Lawrence Hoffman, painting conservator formerly at the Hirshhorn Museum, has recently moved to Santa Fe and established the Painting Conservation Studio, 1511 Don Gaspar, Santa Fe, New Mexico 87501, telephone (505) 983-5957.
Claire Munzenrider, conservator at the International Folk Art Museum of the Museum of the New Mexico in Santa Fe, telephone (505) 827-2544, is in the process of planning expansion of the conservation laboratory to carry out work on the Museum's recently expanded collection of multi-media folk artifacts.
The staff of the Rocky Mountain Reglonal Conservation Center is currently working with the Federal Government on a project restoring three murals at the entrance of the U. S. Mint in Denver.

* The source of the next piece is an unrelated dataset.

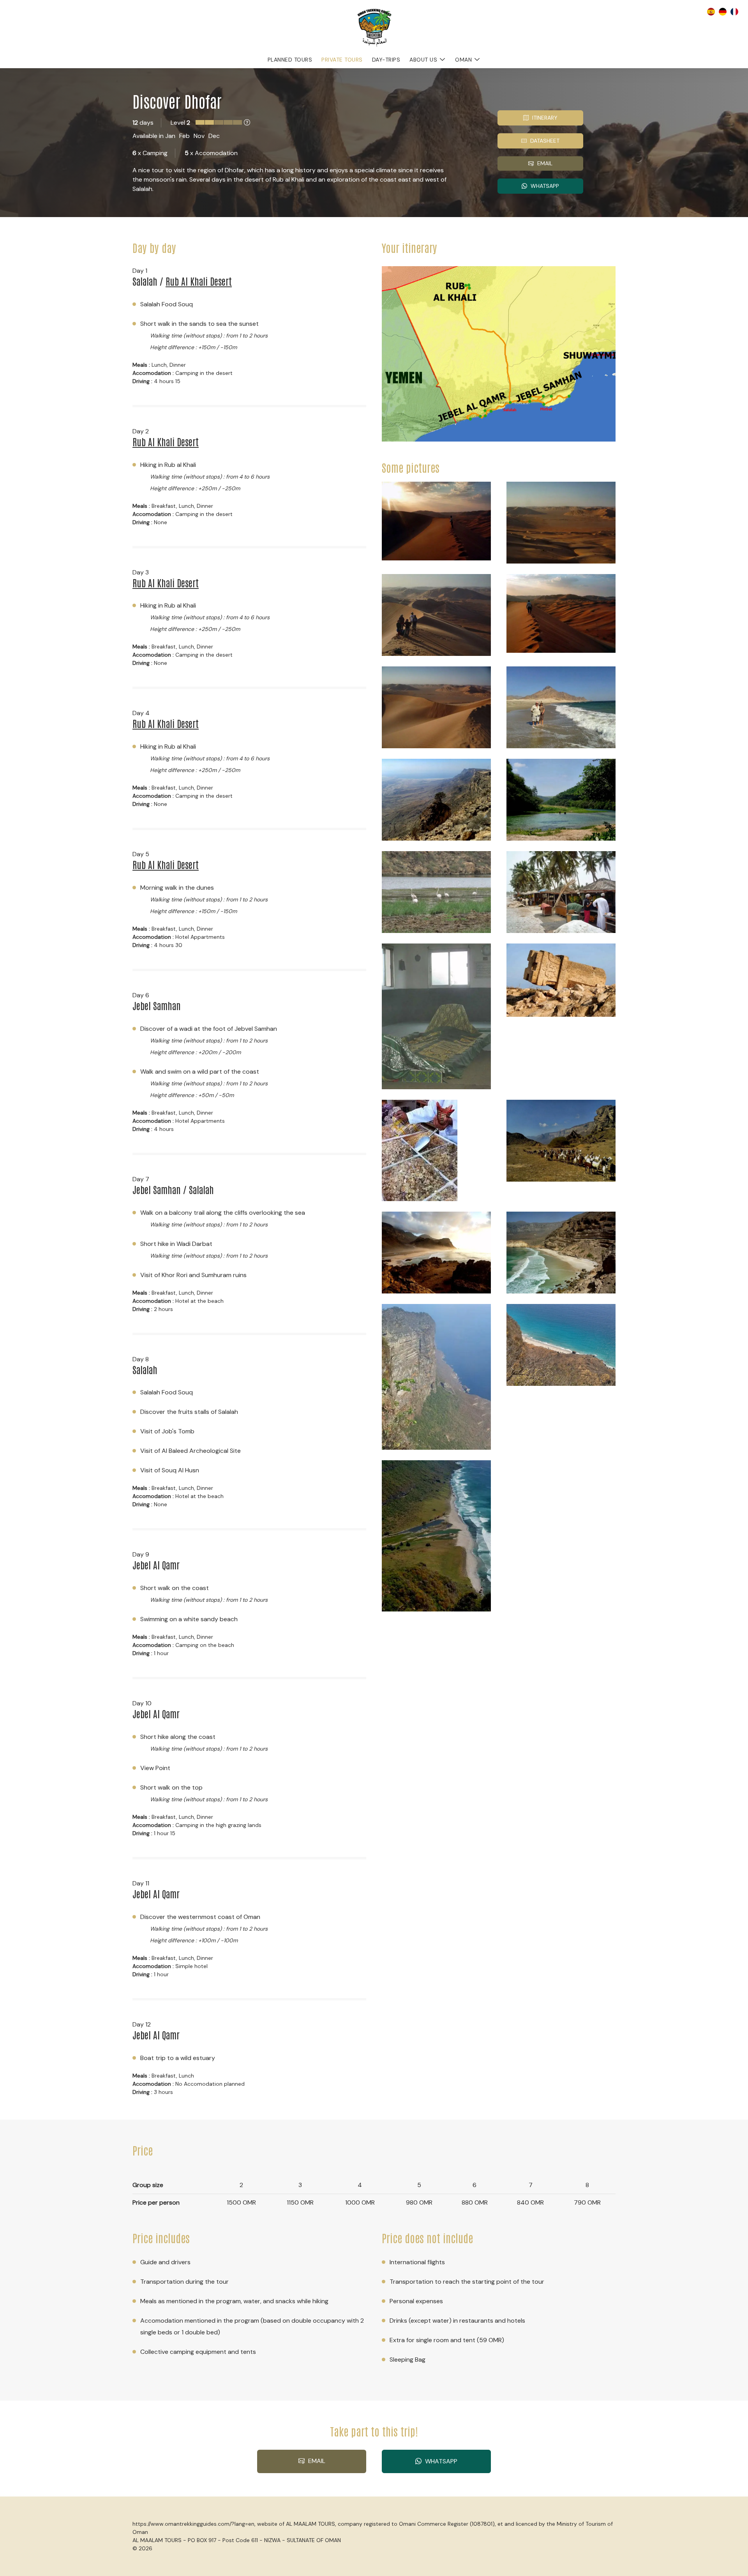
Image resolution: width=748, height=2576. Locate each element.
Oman (463, 59)
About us (423, 59)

The RMRCC is assisting in a restoration program of the Church of the Annunciation in Denver. The paint layers on the walls nave been tested in an attempt to reach the original surface. A number of murals painted on the walls are being cleaned in situ and 23 paintings on canvas glued to the walls and ceilings of the church are being brought back to the Center for treatment.
Sharon Odekirk, a former pre-professional intern at the RMRCC, has received a Mellon Foundation Grant to study as a conservation apprentice at the Smith Museum, Springfield, Massachusetts.

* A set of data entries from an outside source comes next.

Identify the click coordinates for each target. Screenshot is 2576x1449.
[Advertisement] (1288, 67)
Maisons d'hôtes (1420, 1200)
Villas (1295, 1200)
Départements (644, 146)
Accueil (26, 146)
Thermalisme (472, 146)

Dana Brown, a current pre-professional intern at the RMRCC has been admitted to the program at the Institute of Archeology, University of London, to study ethnographic and archeological conservation beginning in the fall of 1981. Ms. Brown is completing her BFA at the University of Colorado in Boulder.
Connie Wanke, Conservator of Works of Art on Paper at the RMRCC will be lecturing at the Colorado Conservation Study Seminar to be held in June 1981. The seminar will focus on disaster planning for libraries and Ms. Wanke will be in charge of the "hands-on" portion of the program.
Channel 6 in Denver did a segment of their local program "Season Ticket" on the RMRCC. Interviewed were Arne Hansen, Director, and Charles Patterson, Chief Conservator. History and information on the RMRCC and its functions were outlined, as well as a general overview of the conservation field. The film was shown twice to the Denver audience.
Denise Domergue, Conservator of Paintings, has incorporated her private practice. The name assumed by her business is Conservation of Paintings, Ltd.
Laura J. Juszczak will be leaving the Los Angeles County Museum of Art at the end of July. She will begin a two-year Mellon Fellowship at the Metropolitan Museum of Art in New York City in September.
Par Connell, an intern from New York University, has completed her internship in Textile Conservation at the Los Angeles County Museum of Art. She plans to remain in Los Angeles and work privately.
David Bull has left his post as Director of the Norton-Simon Museum in Pasadena, and has set up a paintings conservation lab in Santa Monica, California.
The conservation and mounting of the Codex Hammer (formerly Codex Leicester), recently purchased by Dr. Armand Hammer, was begun at the Los Angeles County Museum of Art, Conservation Center by Victoria Blyth in conjunction with Michael Warnes. Mr. Warnes is the paper conservator for the Royal Libraries, Windsor Castle and previously the British Museum. Drawings and manuscript pages by Leonardo da Vinci are rare and the Codex Hammer is the last manuscript In private hands. Dr. Hammer has promised the Codex to the Los Angeles County Museum of Art.
A paper describing the work performed is in the process of being written and will be presented at the 1981 WAAC Conference.